WHAT YOU SHOULD DO »
Would you restate the entries below exactly, keeping every line?
::::::
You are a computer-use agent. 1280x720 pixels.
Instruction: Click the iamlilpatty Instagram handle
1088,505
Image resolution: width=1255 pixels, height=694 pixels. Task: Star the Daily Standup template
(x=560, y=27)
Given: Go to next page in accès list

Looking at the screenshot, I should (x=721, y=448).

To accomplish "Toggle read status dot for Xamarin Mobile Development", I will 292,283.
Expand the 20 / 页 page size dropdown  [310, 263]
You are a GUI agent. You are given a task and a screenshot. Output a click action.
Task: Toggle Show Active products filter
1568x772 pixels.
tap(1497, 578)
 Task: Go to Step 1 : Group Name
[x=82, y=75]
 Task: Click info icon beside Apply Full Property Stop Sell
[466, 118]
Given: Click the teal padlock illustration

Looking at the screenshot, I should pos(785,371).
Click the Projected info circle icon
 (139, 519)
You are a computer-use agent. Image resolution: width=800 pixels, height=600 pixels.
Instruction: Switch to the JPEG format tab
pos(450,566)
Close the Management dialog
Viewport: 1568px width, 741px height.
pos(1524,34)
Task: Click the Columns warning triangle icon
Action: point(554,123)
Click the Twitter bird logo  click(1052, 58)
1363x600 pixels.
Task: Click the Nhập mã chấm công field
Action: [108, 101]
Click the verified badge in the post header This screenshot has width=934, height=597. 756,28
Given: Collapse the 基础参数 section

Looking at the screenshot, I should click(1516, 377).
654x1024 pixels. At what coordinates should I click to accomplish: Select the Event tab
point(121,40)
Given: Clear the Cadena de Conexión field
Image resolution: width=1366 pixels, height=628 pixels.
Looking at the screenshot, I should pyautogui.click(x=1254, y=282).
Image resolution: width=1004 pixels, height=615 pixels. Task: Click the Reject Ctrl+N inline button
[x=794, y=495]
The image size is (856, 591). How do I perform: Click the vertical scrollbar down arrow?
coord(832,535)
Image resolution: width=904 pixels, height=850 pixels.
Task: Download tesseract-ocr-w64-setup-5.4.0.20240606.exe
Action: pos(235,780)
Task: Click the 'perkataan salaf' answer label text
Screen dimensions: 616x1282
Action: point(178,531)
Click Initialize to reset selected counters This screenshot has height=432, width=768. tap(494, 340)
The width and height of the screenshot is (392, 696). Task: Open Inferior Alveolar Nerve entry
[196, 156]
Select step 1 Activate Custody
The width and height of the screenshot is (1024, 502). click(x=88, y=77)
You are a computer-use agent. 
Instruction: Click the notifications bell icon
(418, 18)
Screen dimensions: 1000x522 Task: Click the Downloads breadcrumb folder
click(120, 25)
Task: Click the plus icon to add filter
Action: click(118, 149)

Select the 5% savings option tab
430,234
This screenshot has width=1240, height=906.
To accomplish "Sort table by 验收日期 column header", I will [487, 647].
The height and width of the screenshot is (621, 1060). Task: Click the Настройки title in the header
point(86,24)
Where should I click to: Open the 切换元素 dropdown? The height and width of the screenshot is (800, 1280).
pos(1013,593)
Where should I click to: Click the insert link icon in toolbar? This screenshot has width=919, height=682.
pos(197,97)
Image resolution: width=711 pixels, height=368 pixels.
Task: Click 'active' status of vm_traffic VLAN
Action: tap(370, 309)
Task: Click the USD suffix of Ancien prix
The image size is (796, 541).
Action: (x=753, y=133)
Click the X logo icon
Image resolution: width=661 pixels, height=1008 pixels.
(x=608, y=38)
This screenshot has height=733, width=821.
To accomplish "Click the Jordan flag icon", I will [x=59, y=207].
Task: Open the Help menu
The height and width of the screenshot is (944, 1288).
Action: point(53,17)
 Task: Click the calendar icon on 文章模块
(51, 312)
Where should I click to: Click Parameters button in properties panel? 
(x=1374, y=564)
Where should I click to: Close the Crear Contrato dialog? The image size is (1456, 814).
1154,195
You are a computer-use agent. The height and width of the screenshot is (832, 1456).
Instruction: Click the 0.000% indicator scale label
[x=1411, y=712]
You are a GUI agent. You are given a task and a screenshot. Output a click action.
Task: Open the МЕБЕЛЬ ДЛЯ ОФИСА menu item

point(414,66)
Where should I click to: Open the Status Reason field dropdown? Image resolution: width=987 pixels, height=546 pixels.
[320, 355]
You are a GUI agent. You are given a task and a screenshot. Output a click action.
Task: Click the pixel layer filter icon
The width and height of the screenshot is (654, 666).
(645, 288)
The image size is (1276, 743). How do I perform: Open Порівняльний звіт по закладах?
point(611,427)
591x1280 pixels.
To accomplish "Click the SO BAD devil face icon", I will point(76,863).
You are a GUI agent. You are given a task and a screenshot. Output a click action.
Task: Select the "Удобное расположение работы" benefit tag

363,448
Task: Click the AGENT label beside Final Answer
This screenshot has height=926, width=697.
::::::
COMPLETED EXERCISE »
You are a computer-use agent. 1280x720 pixels.
Instruction: Click the iamlilpatty Instagram handle
1088,505
Image resolution: width=1255 pixels, height=694 pixels. Task: Star the Daily Standup template
(x=560, y=27)
Given: Go to next page in accès list

Looking at the screenshot, I should (x=721, y=448).

To accomplish "Toggle read status dot for Xamarin Mobile Development", I will 292,283.
Expand the 20 / 页 page size dropdown  [310, 263]
You are a GUI agent. You are given a task and a screenshot. Output a click action.
Task: Toggle Show Active products filter
1568x772 pixels.
tap(1497, 578)
 Task: Go to Step 1 : Group Name
[x=82, y=75]
 Task: Click info icon beside Apply Full Property Stop Sell
[466, 118]
Given: Click the teal padlock illustration

Looking at the screenshot, I should pos(785,371).
Click the Projected info circle icon
 (139, 519)
You are a computer-use agent. Image resolution: width=800 pixels, height=600 pixels.
Instruction: Switch to the JPEG format tab
pos(450,566)
Close the Management dialog
Viewport: 1568px width, 741px height.
pos(1524,34)
Task: Click the Columns warning triangle icon
Action: point(554,123)
Click the Twitter bird logo  click(1052, 58)
1363x600 pixels.
Task: Click the Nhập mã chấm công field
Action: [108, 101]
Click the verified badge in the post header This screenshot has width=934, height=597. 756,28
Given: Collapse the 基础参数 section

Looking at the screenshot, I should click(1516, 377).
654x1024 pixels. At what coordinates should I click to accomplish: Select the Event tab
point(121,40)
Given: Clear the Cadena de Conexión field
Image resolution: width=1366 pixels, height=628 pixels.
Looking at the screenshot, I should pyautogui.click(x=1254, y=282).
Image resolution: width=1004 pixels, height=615 pixels. Task: Click the Reject Ctrl+N inline button
[x=794, y=495]
The image size is (856, 591). How do I perform: Click the vertical scrollbar down arrow?
coord(832,535)
Image resolution: width=904 pixels, height=850 pixels.
Task: Download tesseract-ocr-w64-setup-5.4.0.20240606.exe
Action: pos(235,780)
Task: Click the 'perkataan salaf' answer label text
Screen dimensions: 616x1282
Action: point(178,531)
Click Initialize to reset selected counters This screenshot has height=432, width=768. tap(494, 340)
The width and height of the screenshot is (392, 696). Task: Open Inferior Alveolar Nerve entry
[196, 156]
Select step 1 Activate Custody
The width and height of the screenshot is (1024, 502). click(x=88, y=77)
You are a computer-use agent. 
Instruction: Click the notifications bell icon
(418, 18)
Screen dimensions: 1000x522 Task: Click the Downloads breadcrumb folder
click(120, 25)
Task: Click the plus icon to add filter
Action: click(118, 149)

Select the 5% savings option tab
430,234
This screenshot has width=1240, height=906.
To accomplish "Sort table by 验收日期 column header", I will [487, 647].
The height and width of the screenshot is (621, 1060). Task: Click the Настройки title in the header
point(86,24)
Where should I click to: Open the 切换元素 dropdown? The height and width of the screenshot is (800, 1280).
pos(1013,593)
Where should I click to: Click the insert link icon in toolbar? This screenshot has width=919, height=682.
pos(197,97)
Image resolution: width=711 pixels, height=368 pixels.
Task: Click 'active' status of vm_traffic VLAN
Action: tap(370, 309)
Task: Click the USD suffix of Ancien prix
The image size is (796, 541).
Action: (x=753, y=133)
Click the X logo icon
Image resolution: width=661 pixels, height=1008 pixels.
(x=608, y=38)
This screenshot has height=733, width=821.
To accomplish "Click the Jordan flag icon", I will [x=59, y=207].
Task: Open the Help menu
The height and width of the screenshot is (944, 1288).
Action: point(53,17)
 Task: Click the calendar icon on 文章模块
(51, 312)
Where should I click to: Click Parameters button in properties panel? 
(x=1374, y=564)
Where should I click to: Close the Crear Contrato dialog? The image size is (1456, 814).
1154,195
You are a computer-use agent. The height and width of the screenshot is (832, 1456).
Instruction: Click the 0.000% indicator scale label
[x=1411, y=712]
You are a GUI agent. You are given a task and a screenshot. Output a click action.
Task: Open the МЕБЕЛЬ ДЛЯ ОФИСА menu item

point(414,66)
Where should I click to: Open the Status Reason field dropdown? Image resolution: width=987 pixels, height=546 pixels.
[320, 355]
You are a GUI agent. You are given a task and a screenshot. Output a click action.
Task: Click the pixel layer filter icon
The width and height of the screenshot is (654, 666).
(645, 288)
The image size is (1276, 743). How do I perform: Open Порівняльний звіт по закладах?
point(611,427)
591x1280 pixels.
To accomplish "Click the SO BAD devil face icon", I will point(76,863).
You are a GUI agent. You are given a task and a screenshot. Output a click action.
Task: Select the "Удобное расположение работы" benefit tag

363,448
Task: Click the AGENT label beside Final Answer
This screenshot has height=926, width=697.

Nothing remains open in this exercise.